Француженка мадам Клико, она же Барба-Николь Клико-Понсарден, овдовев в двадцать семь лет, возглавила дело покойного мужа, винодела. Ещё во время Наполеоновских войн она умело обходила ограничения в торговле и, невзирая на запрет ввозить французские вина, сумела на кораблях через Кёнигсберг доставить партию шампанского в Россию.
После того как Наполеон был побеждён и русские войска победоносно вошли в Париж, в занятой гвардейцами провинции Шампань знаменитое шампанское лилось рекой. Винные погреба вдовы Клико вмиг опустели. Но мадам не унывала. «Сегодня они пьют, – любила повторять она – Завтра они заплатят». Её пророчество не замедлило исполниться.
Вскоре предприимчивая мадам Клико отправила в северную российскую столицу тысячи бутылок искрящегося шампанского и одержала бескровную победу. В числе поклонников её винодельческого таланта был и Александр Пушкин. А якорь, красовавшийся на фирменной этикетке, служил напоминанием о первом морском путешествии «Вдовы Клико» в Россию.
Сама же вдовушка замуж так и не вышла, отдав все силы процветанию «винной империи». В поздние свои лета, мирно почив в фамильном замке в июле 1866-го, Барбара Клико упокоилась во французском Реймсе…
В России начала XIX века начался настоящий ресторанный бум: стали открываться французские и итальянские рестораны. Только на одной Тверской в Москве насчитывалось двадцать семь рестораций! На Невском проспекте в Петербурге их было не меньше. Но все же, за исключением нескольких модных ресторанов в столице, обеды в московских трактирах знатоки называли лучшими.
Излюбленным в Петербурге местом для золотой молодёжи – франтов и денди начала 1820-х – считался ресторан Талона на Невском. У Талона можно было отведать последние гастрономические новинки: кровавый ростбиф, модное тогда блюдо английской кухни; паштет из гусиной печёнки – «Страсбурга пирог», что доставлялся из Франции в виде консервов; лимбургский сыр, очень острый, с сильным запахом, покрытый слоем плесени – «живой пыли», – привозился из Бельгии.
Чуть позже славу самого «культового» заведения перехватил ресторан Дюме, что на Малой Морской. Там собирались весёлые холостые компании, и, как свидетельствовал современник, француз Дюме имел «исключительную привилегию – наполнять желудки петербургских львов и денди». Обед у Дюме считался лучшим в Петербурге.

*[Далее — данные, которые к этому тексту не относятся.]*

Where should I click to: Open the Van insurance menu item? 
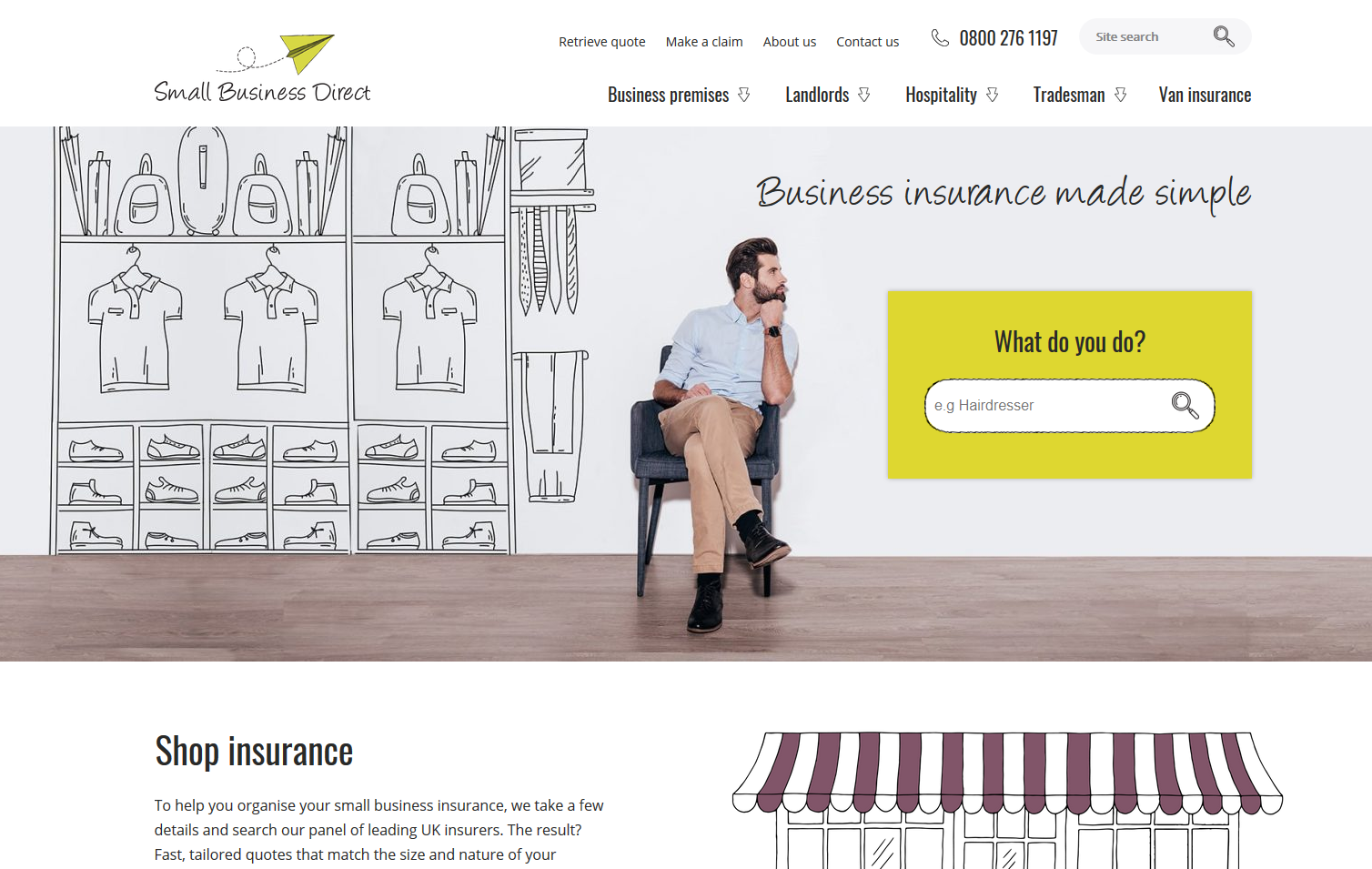(x=1205, y=95)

А ещё были известны немецкая ресторация Клея на Невском, где гостей потчевали пивом, и ресторанчик в итальянском вкусе некоего синьора Александро, что на Мойке, у Полицейского моста.

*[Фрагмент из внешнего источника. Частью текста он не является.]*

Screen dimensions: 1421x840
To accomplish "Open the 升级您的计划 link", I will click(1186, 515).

Гастрономическая мода распространилась и на Английские клубы, славившиеся своими искусными поварами. В обеденном меню значились: «суп с молоками, суп жуанвиль, налимы в попилиотах, жареные рябчики, поросята под хреном, спаржа с крутонами, форель разварная с раковым соусом, осетрина, приготовленная в шампанском».
Кстати, осетров следовало доставлять свежайшими, и везли их с Волги в специальных бочках-аквариумах на особых тележках – гнали на почтовых лошадях, не жалея издержек. Осётр – царь-рыба на праздничном столе. «А в обкладку к осетру подпусти свёклу звёздочкой, да снеточки, да груздочки, да там знаешь, репушки, да морковки, да бобков… чтобы гарниру, гарниру всякого побольше», – советовал гоголевский герой.
На обеденный стол попадал и лабардан, так называли треску, – везли лабардан, только когда наступали холода, и бочки с живой рыбой обвязывали соломой, чтобы та не замерзла. Налимов везли с Онеги, навагу – с северных морей, из Архангельска, форель – из кавказских рек, сига – с озера Ильмень.
Красовались на столах и «трюфли, роскошь юных лет». Обжаренные «в чухонском масле, с пучком петрушки» и прочими травами, приправленные ароматными специями да сбрызнутые шампанским, «трюфели по-лионски» – являли собой поистине цвет французской кухни.
К блюдам, рыбным и мясным, полагались соусы: одни – «из спаржи, артишоков, шпинату»; другие – «из дичины, курицы, цыплят». В изобилии ставились на стол закуски, убираемые «зеленью, галантином, желеем, лимонами, мочёными сливами, вишнями, маленькими огурчиками, капорцами, оливками». Особо любима была спаржа, «краса всей зелени известной», – магнитом манили взоры её нежные стебельки.
Вот как потчевали в Москве начала XIX века ирландскую барышню-путешественницу Марту Вильмот, поведавшую о том родным: «Обед продолжался почти четыре часа. Были спаржа, виноград и всё, что можно вообразить, и это зимой, в 26-градусный мороз. Представьте себе, как совершенно должно быть искусство садовника, сумевшего добиться, чтобы природа забыла о временах года и приносила плоды этим любителям роскоши. Виноград буквально с голубиное яйцо».